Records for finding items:
——

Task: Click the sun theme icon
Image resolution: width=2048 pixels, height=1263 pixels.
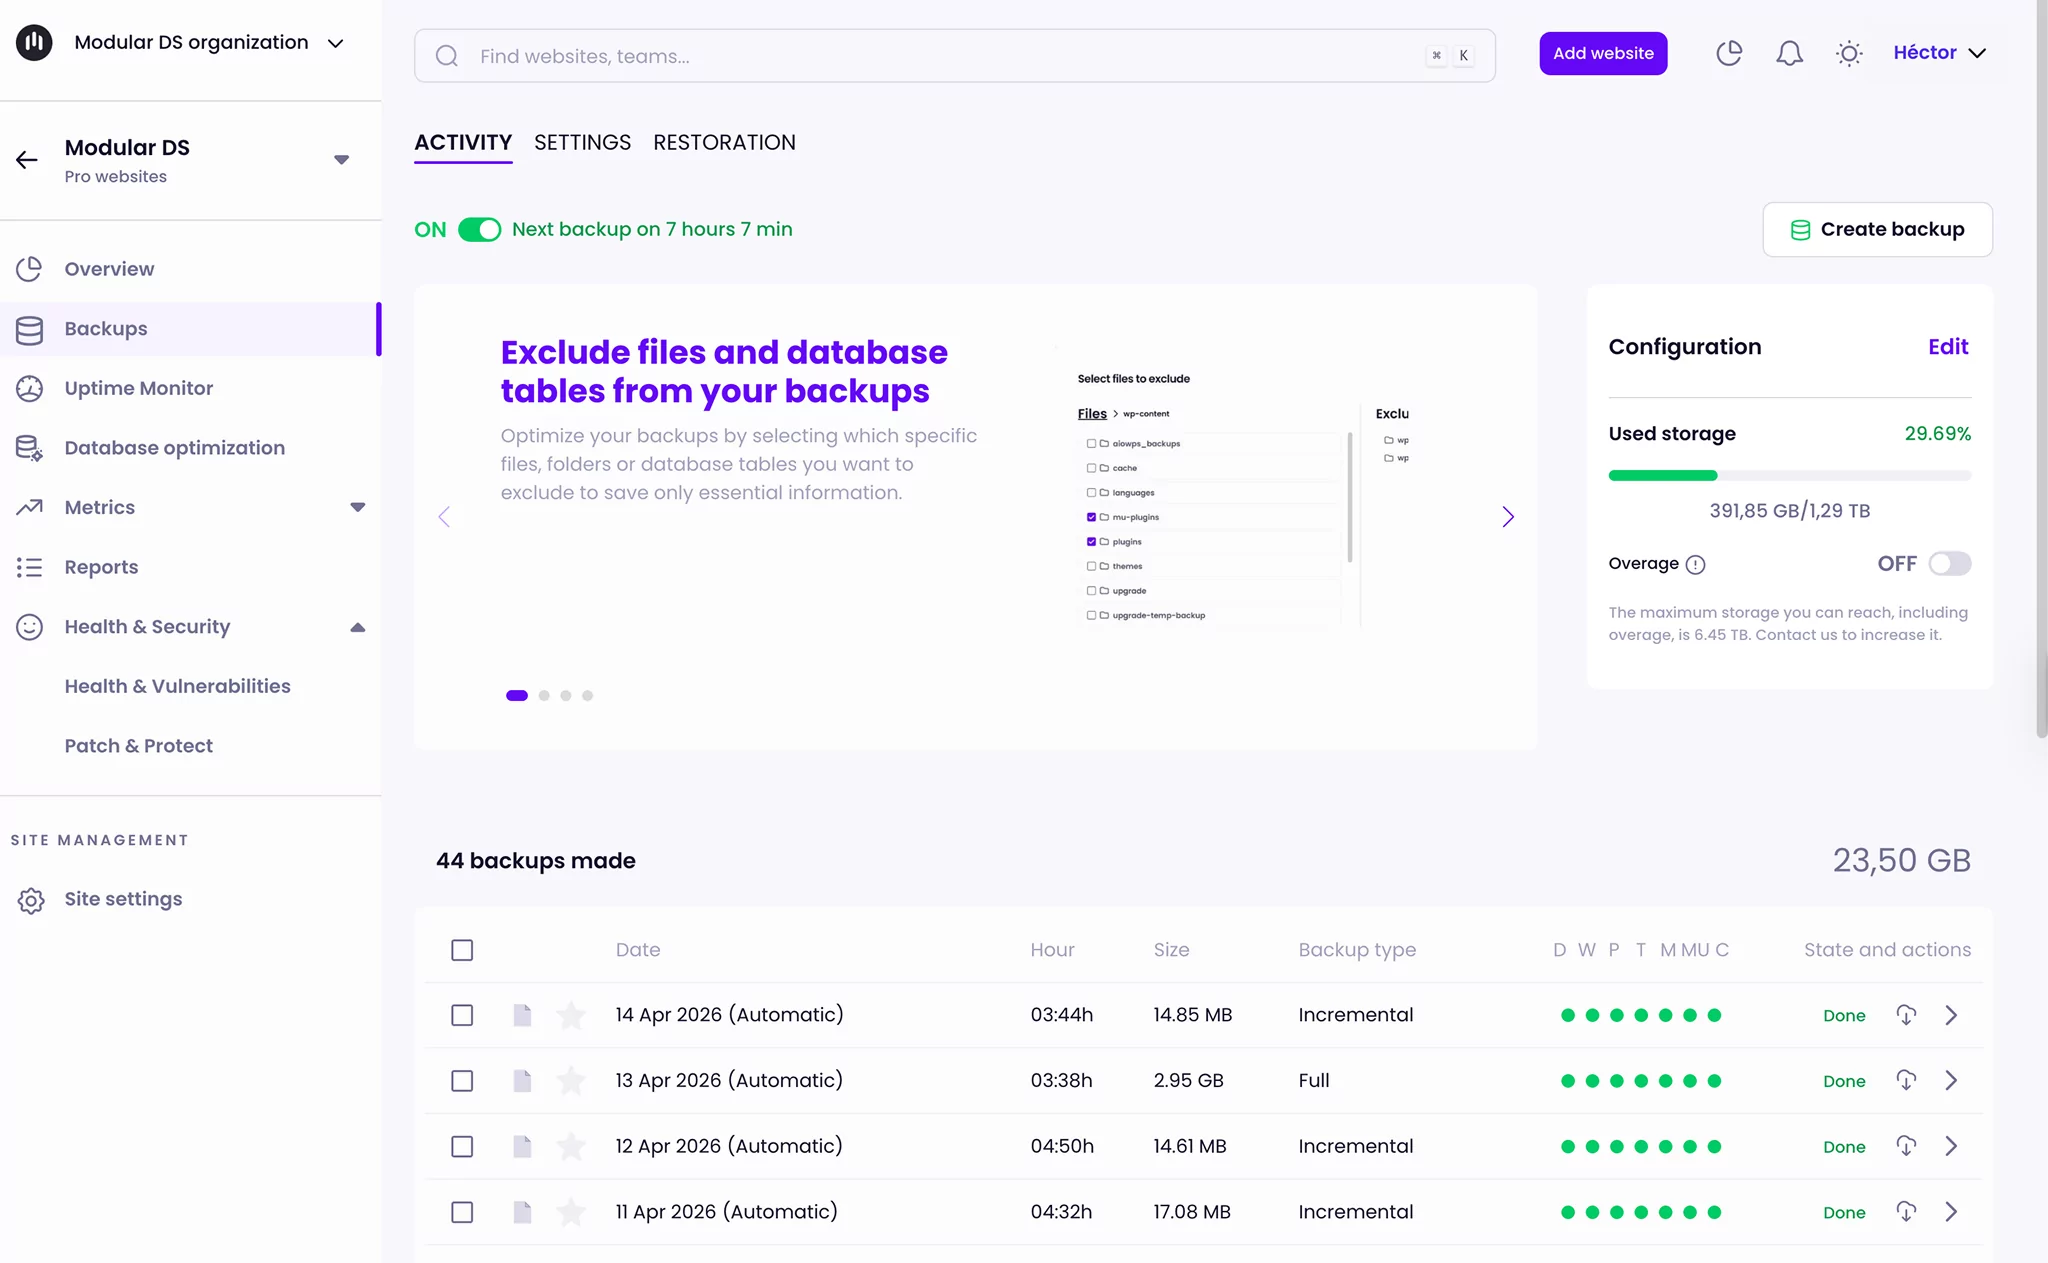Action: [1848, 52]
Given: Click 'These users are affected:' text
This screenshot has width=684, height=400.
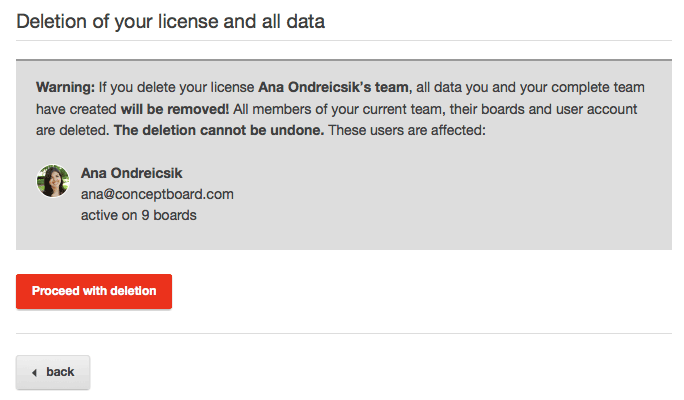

——

**DIRECTIONS:**
Reproduce the entire listing above verbatim, leaving out the pictures.

**RESPONSE FOR THIS EXERCISE:**
Task: Click the sun theme icon
Image resolution: width=2048 pixels, height=1263 pixels.
Action: [1848, 52]
Given: Click 'These users are affected:' text
This screenshot has width=684, height=400.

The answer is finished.